Within a Judeo-Christian view of the world there has been an approach to stewardship based on the idea of ‘subduing’ and ‘domination’ of the environment and its creatures, with justification for this attitude based in large part on the narrative in the first creation story (Genesis 1:1-2:3), particularly verses 28-30:

God blessed them, and God said to them, “Be fruitful and multiply, and fill the earth and subdue it; and have dominion over the fish of the sea and over the birds of the air and over every living thing that moves upon the earth.” God said, “See, I have given you every plant yielding seed that is upon the face of all the earth, and every tree with seed in its fruit; you shall have them for food. And to every beast of the earth, and to every bird of the air, and to everything that creeps on the earth, everything that has the breath of life, I have given every green plant for food.” And it was so.

Rather than caring for the environment and ensuring its thriving for generations to come, there has been a commodifying of it for profit and an unsustainable ‘using up’ of it. We are seeing the consequences of that misreading of scripture in our ‘waking up’ to the climate crisis and the increasing cries, particularly from younger generations, to wake up to our responsibilities and take immediate action before it is too late.

 What makes this a Christian value:

1. The Judeo-Christian tradition attests that the life of all creatures on earth is dependent on food, water, the rhythms of weather and seasons, created by God who is the life-giving breath and sustainer of all things

These all look to you to give them their food in due season; when you give to them, they gather it up; when you open your hand, they are filled with good things. When you hide your face, they are dismayed; when you take away their breath, they die and return to their dust. When you send forth your spirit, they are created’ and you renew the face of the ground.

Ps 104:27-30

Playing our role as responsible guardians of the environment is part of our ‘work of worship’ and our honouring of God.

2. We are called to be in relationship with both God and others, our ‘neighbour’ and to work for the ‘common good’. This points to our interdependence, that life is life together, with God and with others (including those past and those yet to come) and not about a focus on satisfying our personal wants and desires at the expense of the sustainability of the environment or of the wellbeing of others.

and one of them, a lawyer, asked him a question to test him. ‘Teacher, which commandment in the law is the greatest?’ He (Jesus) said to him, ‘You shall love the Lord your God with all your heart, and with all your soul, and with all your mind.’ This is the greatest and first commandment. And a second is like it: ‘You shall love your neighbour as yourself.’ On these two commandments hang all the law and the prophets.”

Matt 22:35-40

3. The prophets emphasised the way in which our wellbeing is connected with the wellbeing of others, particularly with those in our society who are vulnerable or ‘on the edge’.
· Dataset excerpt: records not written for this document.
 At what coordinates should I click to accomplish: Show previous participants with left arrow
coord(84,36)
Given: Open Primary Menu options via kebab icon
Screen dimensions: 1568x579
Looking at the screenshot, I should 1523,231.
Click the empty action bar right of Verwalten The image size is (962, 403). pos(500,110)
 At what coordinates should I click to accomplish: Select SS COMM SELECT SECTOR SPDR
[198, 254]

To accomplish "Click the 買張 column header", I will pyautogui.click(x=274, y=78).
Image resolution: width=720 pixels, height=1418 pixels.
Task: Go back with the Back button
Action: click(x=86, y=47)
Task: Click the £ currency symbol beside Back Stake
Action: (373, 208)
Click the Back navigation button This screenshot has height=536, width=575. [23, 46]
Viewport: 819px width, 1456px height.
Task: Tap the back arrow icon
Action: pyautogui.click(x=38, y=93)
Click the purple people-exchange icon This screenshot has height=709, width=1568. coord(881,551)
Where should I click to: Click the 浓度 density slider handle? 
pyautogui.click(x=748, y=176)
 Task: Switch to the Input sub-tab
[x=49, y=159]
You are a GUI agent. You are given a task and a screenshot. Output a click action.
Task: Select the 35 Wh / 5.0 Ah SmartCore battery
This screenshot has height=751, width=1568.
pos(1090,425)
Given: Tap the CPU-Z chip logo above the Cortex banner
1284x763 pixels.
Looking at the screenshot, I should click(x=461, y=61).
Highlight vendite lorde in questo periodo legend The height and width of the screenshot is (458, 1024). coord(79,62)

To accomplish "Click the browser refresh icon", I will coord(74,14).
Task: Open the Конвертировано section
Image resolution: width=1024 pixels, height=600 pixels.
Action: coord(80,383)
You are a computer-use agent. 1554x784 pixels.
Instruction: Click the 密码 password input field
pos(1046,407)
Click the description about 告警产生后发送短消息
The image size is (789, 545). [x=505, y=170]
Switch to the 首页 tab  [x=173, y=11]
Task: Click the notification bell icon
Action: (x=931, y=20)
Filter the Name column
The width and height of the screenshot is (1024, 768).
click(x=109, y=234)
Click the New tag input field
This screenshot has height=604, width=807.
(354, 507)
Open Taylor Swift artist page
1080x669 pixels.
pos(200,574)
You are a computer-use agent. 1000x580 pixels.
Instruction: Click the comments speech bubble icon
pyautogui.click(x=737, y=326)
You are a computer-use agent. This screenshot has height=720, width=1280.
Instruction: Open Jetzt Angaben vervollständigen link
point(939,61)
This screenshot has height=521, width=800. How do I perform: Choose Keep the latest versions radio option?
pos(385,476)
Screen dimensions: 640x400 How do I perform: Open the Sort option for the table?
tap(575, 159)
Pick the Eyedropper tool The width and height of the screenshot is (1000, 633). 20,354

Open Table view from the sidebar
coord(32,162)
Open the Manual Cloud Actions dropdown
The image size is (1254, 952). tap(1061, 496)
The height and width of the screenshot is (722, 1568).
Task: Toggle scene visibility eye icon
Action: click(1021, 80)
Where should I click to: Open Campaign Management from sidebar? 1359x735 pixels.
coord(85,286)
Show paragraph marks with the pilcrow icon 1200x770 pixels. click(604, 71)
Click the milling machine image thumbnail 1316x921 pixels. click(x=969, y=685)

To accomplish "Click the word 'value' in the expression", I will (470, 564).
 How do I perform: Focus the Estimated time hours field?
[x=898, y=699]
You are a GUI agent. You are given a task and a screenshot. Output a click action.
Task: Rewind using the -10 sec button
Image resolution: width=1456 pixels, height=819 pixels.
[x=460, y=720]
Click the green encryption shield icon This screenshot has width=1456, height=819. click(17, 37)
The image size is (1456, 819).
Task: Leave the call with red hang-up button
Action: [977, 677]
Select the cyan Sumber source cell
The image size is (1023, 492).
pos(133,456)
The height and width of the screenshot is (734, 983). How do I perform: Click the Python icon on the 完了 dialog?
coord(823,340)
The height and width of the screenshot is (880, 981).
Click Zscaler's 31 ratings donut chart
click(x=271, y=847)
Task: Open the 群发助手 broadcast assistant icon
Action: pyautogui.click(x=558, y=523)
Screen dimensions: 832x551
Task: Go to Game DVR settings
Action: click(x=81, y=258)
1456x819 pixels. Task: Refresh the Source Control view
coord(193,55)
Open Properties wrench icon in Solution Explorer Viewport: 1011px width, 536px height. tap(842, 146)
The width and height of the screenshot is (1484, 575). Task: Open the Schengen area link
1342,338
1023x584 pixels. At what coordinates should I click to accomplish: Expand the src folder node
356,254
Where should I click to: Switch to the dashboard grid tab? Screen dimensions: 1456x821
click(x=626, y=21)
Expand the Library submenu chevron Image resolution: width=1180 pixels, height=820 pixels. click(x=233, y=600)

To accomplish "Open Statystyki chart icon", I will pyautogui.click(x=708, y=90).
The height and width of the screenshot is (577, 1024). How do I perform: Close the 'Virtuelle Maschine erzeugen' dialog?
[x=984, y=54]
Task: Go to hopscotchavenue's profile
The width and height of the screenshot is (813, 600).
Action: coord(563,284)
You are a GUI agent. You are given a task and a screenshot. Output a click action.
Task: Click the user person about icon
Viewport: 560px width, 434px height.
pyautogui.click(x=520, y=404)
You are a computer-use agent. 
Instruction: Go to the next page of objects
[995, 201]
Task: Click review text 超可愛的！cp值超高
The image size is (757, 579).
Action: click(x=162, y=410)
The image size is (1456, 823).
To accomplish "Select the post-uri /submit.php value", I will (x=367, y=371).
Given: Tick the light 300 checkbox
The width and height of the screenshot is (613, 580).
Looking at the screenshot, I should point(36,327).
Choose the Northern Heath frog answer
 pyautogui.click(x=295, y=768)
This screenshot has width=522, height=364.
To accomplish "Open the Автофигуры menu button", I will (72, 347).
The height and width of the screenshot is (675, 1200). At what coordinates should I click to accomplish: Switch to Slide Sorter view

Is not this the fast that I choose: to loose the bonds of injustice, to undo the thongs of the yoke, to let the oppressed go free, and to break every yoke? Is it not to share your bread with the hungry, and bring the homeless poor into your house; when you see the naked, to cover them, and not to hide yourself from your own kin? Then your light shall break forth like the dawn, and your healing shall spring up quickly…then you shall call and the LORD will answer, you shall cry for help, and he will say, Here I am.

Isaiah 58:6-9

The ‘vulnerable’ in our world today requiring justice and care can certainly be other people, but equally, it could also be said to be the environment and its creatures whose very survival is at risk because of human greed and exploitation.

4. Jesus emphasised the importance of serving others and of putting the needs of others before our own.

So Jesus called them and said to them, ‘You know that among the gentiles those whom they recognize as their rulers lord it over them, and their great ones are tyrants over them. But it is not so among you; but whoever wishes to become great among you must be your servant, and whoever wishes to be first among you must be slave of all. For the Son of Man came not to be served but to serve, and to give his life a ransom for many.